═════ Input data ═════

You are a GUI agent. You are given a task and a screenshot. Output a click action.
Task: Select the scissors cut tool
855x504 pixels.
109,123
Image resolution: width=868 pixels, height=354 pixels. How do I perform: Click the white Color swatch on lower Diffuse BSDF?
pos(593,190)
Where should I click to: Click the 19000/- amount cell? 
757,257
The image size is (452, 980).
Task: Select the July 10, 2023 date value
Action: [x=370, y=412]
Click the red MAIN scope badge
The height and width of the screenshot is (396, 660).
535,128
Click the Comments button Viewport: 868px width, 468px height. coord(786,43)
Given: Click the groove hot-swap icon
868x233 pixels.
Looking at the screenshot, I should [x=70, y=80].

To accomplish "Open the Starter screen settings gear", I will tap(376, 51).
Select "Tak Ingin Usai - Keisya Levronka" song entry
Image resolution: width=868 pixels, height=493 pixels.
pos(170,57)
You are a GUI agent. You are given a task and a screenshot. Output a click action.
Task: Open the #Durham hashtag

═════

> **What to produce**: Please write out the entries above in full, exactly as they read.

> **Response to the task**:
You are a GUI agent. You are given a task and a screenshot. Output a click action.
Task: Select the scissors cut tool
855x504 pixels.
109,123
Image resolution: width=868 pixels, height=354 pixels. How do I perform: Click the white Color swatch on lower Diffuse BSDF?
pos(593,190)
Where should I click to: Click the 19000/- amount cell? 
757,257
The image size is (452, 980).
Task: Select the July 10, 2023 date value
Action: [x=370, y=412]
Click the red MAIN scope badge
The height and width of the screenshot is (396, 660).
535,128
Click the Comments button Viewport: 868px width, 468px height. coord(786,43)
Given: Click the groove hot-swap icon
868x233 pixels.
Looking at the screenshot, I should [x=70, y=80].

To accomplish "Open the Starter screen settings gear", I will tap(376, 51).
Select "Tak Ingin Usai - Keisya Levronka" song entry
Image resolution: width=868 pixels, height=493 pixels.
pos(170,57)
You are a GUI agent. You are given a task and a screenshot. Output a click action.
Task: Open the #Durham hashtag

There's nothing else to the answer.